=== SHORT TASK 1 ===
Reproduce the entries below verbatim, beginning at the line with "Click the scroll-to-bottom arrow button" and running through the final line of the entries.
-- START DOCUMENT PASSAGE --
# Gaggia Classic incoming!



## omikin (Nov 25, 2016)

So I managed to snag myself a 2010 Gaggia Classic on eBay which I am hoping to collect tomorrow. Unfortunately I don't have a decent grinder yet (and I haven't decided which to go for, either!).

I do have a Bodum blade grinder which I currently use with a Moka pot. My question is - is it worth using that with the Classic for now as a first foray into the world of espresso? Or should I buy some ground coffee from the supermarket, and if so what? Or should I get some nice beans from somewhere that'll grind them for me? Or should I just wait till I have a decent grinder?

All views much appreciated!


----------



## Missy (Mar 9, 2016)

First job will likely be to clean it.... I'd be purchasing pulycaff not beans! (Or both!)

Buy some decent but not expensive beans in a kg from somewhere like rave, see if you can force your blade grinder fine enough.

Then when you can't, or can't well go forth and buy a better grinder!


----------



## omikin (Nov 25, 2016)

Thanks! Will see if I can get my hands on some Puly Caff tomorrow too!


----------



## Missy (Mar 9, 2016)

omikin said:


> Thanks! Will see if I can get my hands on some Puly Caff tomorrow too!


Lols.

Places like Rave sell it. Cafiza, puro, pulycaff, all pretty much the same thing. It's often called "espresso machine cleaner"

Anything that comes off, remove and soak in it, anything that doesn't use an old toothbrush (or pick up a proper espresso machine brush) and scrub with the solution.


----------



## omikin (Nov 25, 2016)

Cafiza coming tomorrow via a popular online store.


----------



## omikin (Nov 25, 2016)

Got it. Have had a couple of stabs with some North Star Ethiopian beans ground in my blade grinder and so far watery mud. Lots of learning needed here.


----------



## jimbojohn55 (Jan 15, 2016)
-- END DOCUMENT PASSAGE --
-- START INPUT RECORDS --
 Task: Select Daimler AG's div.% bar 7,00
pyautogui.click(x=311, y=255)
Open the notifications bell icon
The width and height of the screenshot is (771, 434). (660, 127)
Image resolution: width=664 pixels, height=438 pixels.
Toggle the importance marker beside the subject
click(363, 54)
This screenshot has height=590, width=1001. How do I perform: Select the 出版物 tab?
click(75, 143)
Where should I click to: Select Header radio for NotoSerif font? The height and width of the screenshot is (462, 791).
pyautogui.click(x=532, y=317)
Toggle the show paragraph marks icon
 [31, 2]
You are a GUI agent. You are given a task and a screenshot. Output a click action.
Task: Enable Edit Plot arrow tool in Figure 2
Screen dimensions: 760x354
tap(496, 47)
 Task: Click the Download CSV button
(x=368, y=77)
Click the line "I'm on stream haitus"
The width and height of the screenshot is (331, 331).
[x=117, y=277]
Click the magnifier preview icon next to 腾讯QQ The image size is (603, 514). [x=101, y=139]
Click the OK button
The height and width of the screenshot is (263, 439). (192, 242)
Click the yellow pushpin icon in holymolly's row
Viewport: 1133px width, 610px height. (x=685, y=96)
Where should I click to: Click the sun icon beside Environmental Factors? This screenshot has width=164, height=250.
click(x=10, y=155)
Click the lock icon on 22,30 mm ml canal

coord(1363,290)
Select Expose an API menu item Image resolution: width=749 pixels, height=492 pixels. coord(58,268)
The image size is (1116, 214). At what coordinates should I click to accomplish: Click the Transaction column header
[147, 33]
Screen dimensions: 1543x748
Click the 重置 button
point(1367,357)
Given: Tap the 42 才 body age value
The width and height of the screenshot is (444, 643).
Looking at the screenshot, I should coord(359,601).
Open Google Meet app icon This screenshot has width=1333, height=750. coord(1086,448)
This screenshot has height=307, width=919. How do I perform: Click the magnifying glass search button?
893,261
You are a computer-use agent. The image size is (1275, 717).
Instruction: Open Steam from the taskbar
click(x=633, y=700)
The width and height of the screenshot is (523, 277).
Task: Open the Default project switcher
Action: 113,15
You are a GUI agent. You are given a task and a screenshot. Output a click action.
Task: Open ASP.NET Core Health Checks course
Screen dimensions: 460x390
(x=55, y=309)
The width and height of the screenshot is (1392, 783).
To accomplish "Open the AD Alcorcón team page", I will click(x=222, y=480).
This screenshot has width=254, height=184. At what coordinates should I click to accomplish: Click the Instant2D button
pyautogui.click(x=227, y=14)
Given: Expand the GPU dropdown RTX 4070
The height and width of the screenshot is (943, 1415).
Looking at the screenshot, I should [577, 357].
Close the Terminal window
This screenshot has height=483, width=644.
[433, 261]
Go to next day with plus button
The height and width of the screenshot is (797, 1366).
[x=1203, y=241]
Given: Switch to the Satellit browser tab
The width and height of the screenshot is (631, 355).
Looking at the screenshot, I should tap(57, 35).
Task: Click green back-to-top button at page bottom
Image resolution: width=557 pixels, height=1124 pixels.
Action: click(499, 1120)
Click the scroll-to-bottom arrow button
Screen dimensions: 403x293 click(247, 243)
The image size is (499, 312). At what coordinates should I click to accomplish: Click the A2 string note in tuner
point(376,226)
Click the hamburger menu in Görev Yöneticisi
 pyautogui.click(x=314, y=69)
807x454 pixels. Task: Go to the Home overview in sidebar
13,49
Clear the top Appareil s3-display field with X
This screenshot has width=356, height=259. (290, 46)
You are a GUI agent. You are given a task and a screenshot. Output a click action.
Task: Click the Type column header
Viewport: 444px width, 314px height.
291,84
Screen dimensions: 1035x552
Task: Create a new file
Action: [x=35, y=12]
-- END INPUT RECORDS --
=== SHORT TASK 2 ===
Carry on the forum thread about the newly bought Gaggia Classic from the point where it stops.

=== RESPONSE 1 ===
Click the scroll-to-bottom arrow button
Screen dimensions: 403x293 click(247, 243)
The image size is (499, 312). At what coordinates should I click to accomplish: Click the A2 string note in tuner
point(376,226)
Click the hamburger menu in Görev Yöneticisi
 pyautogui.click(x=314, y=69)
807x454 pixels. Task: Go to the Home overview in sidebar
13,49
Clear the top Appareil s3-display field with X
This screenshot has width=356, height=259. (290, 46)
You are a GUI agent. You are given a task and a screenshot. Output a click action.
Task: Click the Type column header
Viewport: 444px width, 314px height.
291,84
Screen dimensions: 1035x552
Task: Create a new file
Action: [x=35, y=12]

=== RESPONSE 2 ===
get some tartric acid as well to give it a descale - 1tsp to a 1ltr tartric acid is kinder to the boiler than citric or other cleaners

and defo buy a better grinder - the gaggia will piss through supermarket preground and taste like it too!

and keep asking questions and reading up its the only way ;-)


----------



## Jumbo Ratty (Jan 12, 2015)

omikin said:


> Got it. Have had a couple of stabs with some North Star Ethiopian beans ground in my blade grinder and so far watery mud. Lots of learning needed here.


You can get by with a blade grinder until you've decided which proper grinder to get, I did.

I used to time the length of time the blades were spinning with exactly the same weight of beans in.

I could adjust pour times by the length of time the grinder ground for.

If the pour is too quick, grind for longer,, chocking the machine, grind for less time.

IIRC I used to grind for something like 40 seconds (2x20second pulses) for 30grams of beans.

Quite surprising how when youve got it right 5 seconds either way makes a difference to the pour time.

Sounds like you need to grind for longer.


----------



## smallblueplanet (Dec 4, 2016)

jimbojohn55 said:


> get some tartric acid as well to give it a descale - 1tsp to a 1ltr tartric acid is kinder to the boiler than citric or other cleaners


Any idea where to buy it from?


----------



## jimbojohn55 (Jan 15, 2016)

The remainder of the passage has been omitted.